Mailing-List: contact lucene-dev-help@jakarta.apache.org; run by ezmlm
Precedence: bulk
Reply-To: "Lucene Developers List" <lucene-dev@jakarta.apache.org>
Message-ID: <40A537DC.8020403@earthlink.net>
Date: Fri, 14 May 2004 15:19:24 -0600
From: Dmitry Serebrennikov <dmitrys@earthlink.net>
User-Agent: Mozilla/5.0 (Windows; U; Windows NT 5.0; en-US;
 rv:1.3) Gecko/20030312
MIME-Version: 1.0
To: Lucene Developers List <lucene-dev@jakarta.apache.org>
Subject: Re: stored field compression
References: <20040514115837.33290.qmail@web12703.mail.yahoo.com>
 <200405141610.08425.ykingma@xs4all.nl> <40A4F1A4.4090408@apache.org>
 <40A4F24D.5000907@apache.org> <40A508A0.2000204@earthlink.net>
 <40A5108D.9080605@apache.org>
In-Reply-To: <40A5108D.9080605@apache.org>
Content-Type: text/plain; charset=ISO-8859-1; format=flowed
Content-Transfer-Encoding: 7bit

Doug Cutting wrote:

> Dmitry Serebrennikov wrote:
>
>> A different approach would be to just allow binary data in fields. 
>> That way applications can compress and decompress as they see fit, 
>> plus they would be able to store numerical and other data more 
>> efficiently.
>
>
> That's an interesting idea.  One could, for convenience and 
> compatibility, add accessor methods to Field that, when you add a 
> String, convert it to UTF-8 bytes, and make stringValue() parse (and 
> possibly cache) a UTF-8 string from the binary value.  There'd be 
> another allocation per field read: FieldReader would construct a 
> byte[], then stringValue() would construct a String with a char[].  
> Right now we only construct a String with a char[] per stringValue().  
> Perhaps this is moot, especially if we're lazy about constructing the 
> strings and they're cached.  That way, for all the fields you don't 
> access you save an allocation.

Actually, I was thinking of something simpler... Somthing like a special 
case where one could supply binary data directly into a stored field. 
Something like:
public class Field {
    public static Field Binary(String name, byte[] value);
    public boolean isBinary();
    public byte[] binaryValue();
}

This would automatically become a stored field.
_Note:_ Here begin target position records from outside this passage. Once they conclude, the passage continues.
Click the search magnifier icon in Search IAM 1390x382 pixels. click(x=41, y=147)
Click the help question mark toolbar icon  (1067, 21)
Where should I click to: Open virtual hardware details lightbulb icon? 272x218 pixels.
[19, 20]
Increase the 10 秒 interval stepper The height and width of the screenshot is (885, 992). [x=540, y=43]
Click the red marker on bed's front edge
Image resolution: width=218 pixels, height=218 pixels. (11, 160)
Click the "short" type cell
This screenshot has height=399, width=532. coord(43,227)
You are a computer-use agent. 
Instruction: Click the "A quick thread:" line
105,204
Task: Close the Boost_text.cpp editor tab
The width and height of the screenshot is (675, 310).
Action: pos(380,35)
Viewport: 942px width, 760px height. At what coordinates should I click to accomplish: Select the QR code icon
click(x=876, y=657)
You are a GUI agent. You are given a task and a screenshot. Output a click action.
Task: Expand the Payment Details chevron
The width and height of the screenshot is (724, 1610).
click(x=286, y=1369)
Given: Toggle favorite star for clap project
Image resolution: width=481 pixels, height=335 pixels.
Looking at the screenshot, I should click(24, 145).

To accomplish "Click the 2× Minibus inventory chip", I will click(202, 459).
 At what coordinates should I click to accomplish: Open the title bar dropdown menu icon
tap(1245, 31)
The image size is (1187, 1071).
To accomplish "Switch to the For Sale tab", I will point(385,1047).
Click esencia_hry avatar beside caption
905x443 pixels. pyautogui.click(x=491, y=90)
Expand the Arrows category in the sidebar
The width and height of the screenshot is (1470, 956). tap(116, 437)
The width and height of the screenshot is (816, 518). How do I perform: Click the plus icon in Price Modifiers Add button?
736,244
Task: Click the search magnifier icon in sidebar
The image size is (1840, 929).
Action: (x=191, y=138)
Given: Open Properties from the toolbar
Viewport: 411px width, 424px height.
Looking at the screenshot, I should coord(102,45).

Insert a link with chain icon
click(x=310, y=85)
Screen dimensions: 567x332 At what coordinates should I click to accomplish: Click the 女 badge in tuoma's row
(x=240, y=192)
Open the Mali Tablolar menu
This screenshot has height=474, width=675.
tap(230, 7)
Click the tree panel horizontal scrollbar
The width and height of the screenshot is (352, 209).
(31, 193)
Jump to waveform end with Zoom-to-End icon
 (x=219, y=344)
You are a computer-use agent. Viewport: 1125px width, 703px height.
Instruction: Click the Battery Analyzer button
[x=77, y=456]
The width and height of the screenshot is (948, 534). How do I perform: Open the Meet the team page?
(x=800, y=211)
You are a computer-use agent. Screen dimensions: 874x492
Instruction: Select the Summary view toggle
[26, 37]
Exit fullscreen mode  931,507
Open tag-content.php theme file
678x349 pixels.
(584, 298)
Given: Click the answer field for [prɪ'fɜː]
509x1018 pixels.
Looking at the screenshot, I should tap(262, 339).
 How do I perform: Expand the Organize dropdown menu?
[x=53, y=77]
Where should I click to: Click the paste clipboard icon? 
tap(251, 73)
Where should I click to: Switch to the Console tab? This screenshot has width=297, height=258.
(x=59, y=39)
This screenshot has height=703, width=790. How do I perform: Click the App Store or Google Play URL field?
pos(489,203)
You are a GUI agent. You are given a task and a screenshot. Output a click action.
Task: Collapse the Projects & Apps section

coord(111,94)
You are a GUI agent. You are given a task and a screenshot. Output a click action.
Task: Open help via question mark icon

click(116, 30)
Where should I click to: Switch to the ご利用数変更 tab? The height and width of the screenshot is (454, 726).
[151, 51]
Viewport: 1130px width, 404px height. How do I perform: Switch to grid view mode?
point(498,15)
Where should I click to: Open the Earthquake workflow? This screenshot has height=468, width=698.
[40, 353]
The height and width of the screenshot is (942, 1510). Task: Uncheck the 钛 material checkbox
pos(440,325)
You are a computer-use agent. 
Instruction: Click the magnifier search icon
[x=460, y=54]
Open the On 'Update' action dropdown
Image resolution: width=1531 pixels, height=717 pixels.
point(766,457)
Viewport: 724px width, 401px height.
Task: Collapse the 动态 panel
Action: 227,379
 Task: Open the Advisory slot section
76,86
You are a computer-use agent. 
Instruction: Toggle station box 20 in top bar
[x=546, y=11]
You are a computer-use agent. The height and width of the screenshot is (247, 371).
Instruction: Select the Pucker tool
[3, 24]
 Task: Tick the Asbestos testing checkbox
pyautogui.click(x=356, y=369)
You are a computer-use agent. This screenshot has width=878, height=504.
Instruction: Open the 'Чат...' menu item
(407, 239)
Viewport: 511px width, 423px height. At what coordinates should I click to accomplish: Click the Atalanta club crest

Lucene wouldn't need to 
know what the data means - just carry it around. The binaryValue() can 
return null unless isBinary() is true, in which case you'd get the data 
back and stringValue() would return null instead.

This would be a start. If we want to provide special handling for ints, 
floats, and so on, we provide a BinaryField class, a la DateField.

We might lose some efficiency because ints and longs would be better off 
if they were stored as ints and longs rather than a byte[]...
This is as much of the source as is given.